A. Penegakan Hukum Internasional secara langsung
Penegakan hukum pidana internasional secara langsung atau direct enforcement
system adalah penegakan hukum pidana internasonal oleh Mahkamah Pidana
Internasional. Dalam sejarah perkembangan hukum pidana internasional, direct
enforcement system yang dilakukan terhadap para pelaku kejahatan internasional bersifat
ad-hoc, kendatipun dunia telah memiliki Mahkamah Pidana Internasional permanen yang
lahir berdasarkan Statuta Roma. Adapun yang termasuk penegakan hukum internasional
yang bersifat permanen disini adalah :
1. Mahkamah Pidana Internasional Permanen (I nternational Criminal
Court)
Pada tanggal 17 juli 1998 Statuta Roma melahirkan Mahkamah Pidana
Internasional yang berada dibawah PBB dengan tempat kedudukan di Den Haag,
belanda. Yuridiksinya meliputi kejahatan Agresi, kejahatan Genosida, Kejahatan
terhadap kemanusiaan dan kejahatan perang.
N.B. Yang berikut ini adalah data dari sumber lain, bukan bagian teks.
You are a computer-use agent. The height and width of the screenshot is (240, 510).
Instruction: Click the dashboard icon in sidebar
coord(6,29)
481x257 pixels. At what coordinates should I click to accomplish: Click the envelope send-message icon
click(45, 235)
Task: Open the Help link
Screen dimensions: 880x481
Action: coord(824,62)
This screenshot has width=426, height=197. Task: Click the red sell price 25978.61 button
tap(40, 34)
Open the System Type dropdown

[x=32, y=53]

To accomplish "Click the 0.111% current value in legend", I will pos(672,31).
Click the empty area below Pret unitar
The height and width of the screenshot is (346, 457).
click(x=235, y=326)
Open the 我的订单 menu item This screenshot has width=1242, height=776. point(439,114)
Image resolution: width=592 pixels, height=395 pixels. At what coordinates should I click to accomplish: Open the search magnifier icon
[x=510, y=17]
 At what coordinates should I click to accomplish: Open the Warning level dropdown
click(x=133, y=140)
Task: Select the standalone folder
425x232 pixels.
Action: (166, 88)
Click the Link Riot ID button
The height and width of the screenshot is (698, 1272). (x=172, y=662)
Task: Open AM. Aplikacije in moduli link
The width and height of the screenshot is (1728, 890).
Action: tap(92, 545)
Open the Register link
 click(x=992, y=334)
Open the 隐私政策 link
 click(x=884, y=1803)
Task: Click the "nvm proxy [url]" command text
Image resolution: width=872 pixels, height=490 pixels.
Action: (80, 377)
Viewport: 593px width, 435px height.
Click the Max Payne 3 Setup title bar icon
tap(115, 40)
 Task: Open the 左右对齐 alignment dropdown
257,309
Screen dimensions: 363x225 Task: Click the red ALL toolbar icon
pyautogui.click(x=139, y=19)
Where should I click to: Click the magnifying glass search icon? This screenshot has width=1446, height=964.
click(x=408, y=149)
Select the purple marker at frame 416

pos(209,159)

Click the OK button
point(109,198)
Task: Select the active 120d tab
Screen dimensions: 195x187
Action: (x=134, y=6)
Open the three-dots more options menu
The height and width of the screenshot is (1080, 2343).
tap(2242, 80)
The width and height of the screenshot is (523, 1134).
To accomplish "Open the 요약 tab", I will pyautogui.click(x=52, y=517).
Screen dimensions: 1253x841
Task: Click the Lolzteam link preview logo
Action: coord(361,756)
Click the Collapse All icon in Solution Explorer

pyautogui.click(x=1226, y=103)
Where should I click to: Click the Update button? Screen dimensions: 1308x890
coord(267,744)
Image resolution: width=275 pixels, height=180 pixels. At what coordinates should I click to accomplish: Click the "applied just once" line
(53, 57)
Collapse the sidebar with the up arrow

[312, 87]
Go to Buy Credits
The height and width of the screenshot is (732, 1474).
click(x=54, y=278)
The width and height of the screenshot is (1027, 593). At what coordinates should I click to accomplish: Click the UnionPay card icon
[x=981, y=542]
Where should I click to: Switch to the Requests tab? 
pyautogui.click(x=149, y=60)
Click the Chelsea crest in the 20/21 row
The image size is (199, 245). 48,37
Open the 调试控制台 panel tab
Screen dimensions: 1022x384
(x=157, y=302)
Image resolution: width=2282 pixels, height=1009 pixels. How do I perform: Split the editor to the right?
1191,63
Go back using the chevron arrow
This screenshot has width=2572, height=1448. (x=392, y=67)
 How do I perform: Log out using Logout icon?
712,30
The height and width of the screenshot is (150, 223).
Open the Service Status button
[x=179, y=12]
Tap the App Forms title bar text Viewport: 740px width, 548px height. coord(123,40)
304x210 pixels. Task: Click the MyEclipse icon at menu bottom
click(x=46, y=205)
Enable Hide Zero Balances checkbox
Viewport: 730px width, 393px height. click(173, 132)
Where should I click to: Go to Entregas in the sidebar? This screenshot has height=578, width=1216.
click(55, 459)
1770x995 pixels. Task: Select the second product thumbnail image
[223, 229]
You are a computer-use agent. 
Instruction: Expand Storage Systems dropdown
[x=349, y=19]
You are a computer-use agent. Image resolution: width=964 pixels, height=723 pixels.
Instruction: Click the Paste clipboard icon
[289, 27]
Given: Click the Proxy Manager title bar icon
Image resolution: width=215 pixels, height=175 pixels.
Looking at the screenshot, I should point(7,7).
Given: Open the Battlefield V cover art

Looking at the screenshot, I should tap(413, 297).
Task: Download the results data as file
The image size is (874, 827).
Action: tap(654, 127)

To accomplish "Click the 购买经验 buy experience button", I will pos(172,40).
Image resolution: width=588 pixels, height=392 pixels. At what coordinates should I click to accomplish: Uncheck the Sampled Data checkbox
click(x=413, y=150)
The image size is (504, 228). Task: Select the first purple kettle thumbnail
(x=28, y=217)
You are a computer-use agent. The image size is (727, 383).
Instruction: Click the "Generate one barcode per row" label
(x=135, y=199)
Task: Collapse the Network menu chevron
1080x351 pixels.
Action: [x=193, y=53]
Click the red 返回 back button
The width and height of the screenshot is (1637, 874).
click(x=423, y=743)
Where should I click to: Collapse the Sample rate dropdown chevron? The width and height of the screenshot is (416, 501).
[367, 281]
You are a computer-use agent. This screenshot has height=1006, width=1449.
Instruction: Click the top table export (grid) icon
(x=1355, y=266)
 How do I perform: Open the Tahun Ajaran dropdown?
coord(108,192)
Sejak terbentuk pada tahun 1998 dan
efektif berlaku pada tanggal 1 juli 2002, untuk pertama kalinya mahkamah pidana
internasional melakukan pengadilan adalah dalam kasus kejahatan perang dengan
terdakwa Thomas Lubanga Dylo dimana Lubanga adalah pendiri dan pemimpin
Union of Congolose Patrots (UPC) yang melakukan perekrutan terhadap anak
dibawah umur 15 tahun, pembunuhan dengan skala besar, pemerkosaan, dan
penyiksaan.lubanga didakwa dengan tuduhan kejahatan perang.
2. Mahkamah Pidana Internasional Ad-Hoc
Penegakkan hukum pidana internasional secara langsung dalam sejarah
perkembangan hukum pidana internasional untuk pertama kalinya dilakukan
pasca-perang dunia kedua di Nuremberg yang kemudian dikenal dengan
Nuremberg trial yang selanjutnya muncul peradilan yang bersifat Ad-hoc lainnya
yaitu Mahkamah Tokyo, internatonal criminal tribunal for the former Yugoslavia
dan international criminal tribunal for Rwanda
Kemudian saya coba perbandingkan efektifitas penegakkan hukum pidana
internasional secara langsung ini yakni melalui Mahkamah Pidana Internasional
permanen ataupun ad-hoc terhadap kejahatan internasional, lalu bagaimana dengan
kondisi di Gaza saat ini? Yang sudah jelas apa yang dilakukan oleh militer Israel yang
juga membunuh sipil ? yang padahal bila melihat dalam kasus serupa, yakni dalam
Piagam Mahkamah Militer Internasional di Nuremberg disana terdapat 3 jenis kejahatan
yaitu terhadap kejahatan perdamaian, kejahatan perang, dan kejahatan terhadap
kemanusiaan, yang perlu digaris bawahi adalah crimes against humanity yakni segala
bentuk kekejaman terhadap penduduk sipil (non-combatant) selama peperangan
berlangsung. Kemudian bila kita bandingkan lagi dalam kasus tindakan turki atas
kekejaman yang dilakukannya selama perang terhadap populasi Armenia di turki, yang
akhirnya muncul istilah crimes against civilization and humanity. Tetapi mengapa dalam
tindakan Israel terhadap gaza ini terasa adanya kesan pengabaian, yang padahal sudah
terdapat kejahatan internasional didalamnya, apakah belum menimbulkan ancaman
terhadap perdamaian dan keamanan internasional? Mengapa tidak seperti dalam
pengadilan tindak pidana internasional di rwanda dalam mengambil preseden pengadilan
Yugoslavia.
B. Penegakan Hukum Internasional secara Tidak Langsung
Penegakan hukum internasional secara tidak langsung atau indirect enforcement
system adalah penegakan hukum pidana internasional melalui hukum pidana nasional
masing-masing Negara dimana kejahatan internasional tersebut terjadi. Dalam konteks
Indonesia, indirect enforcement system pernah dilakukan dalam mengadili kasus
Pelanggaran Hak Asasi Manusia Berat (pelanggaran HAM berat) pasca-jajak pendapat
Tim-Tim. Menurut hukum nasional Indonesia, Pelanggaran HAM Berat hanya meliputi
dua kejahatan, yakni genosida dan kejahatan terhadap kemanusiaan.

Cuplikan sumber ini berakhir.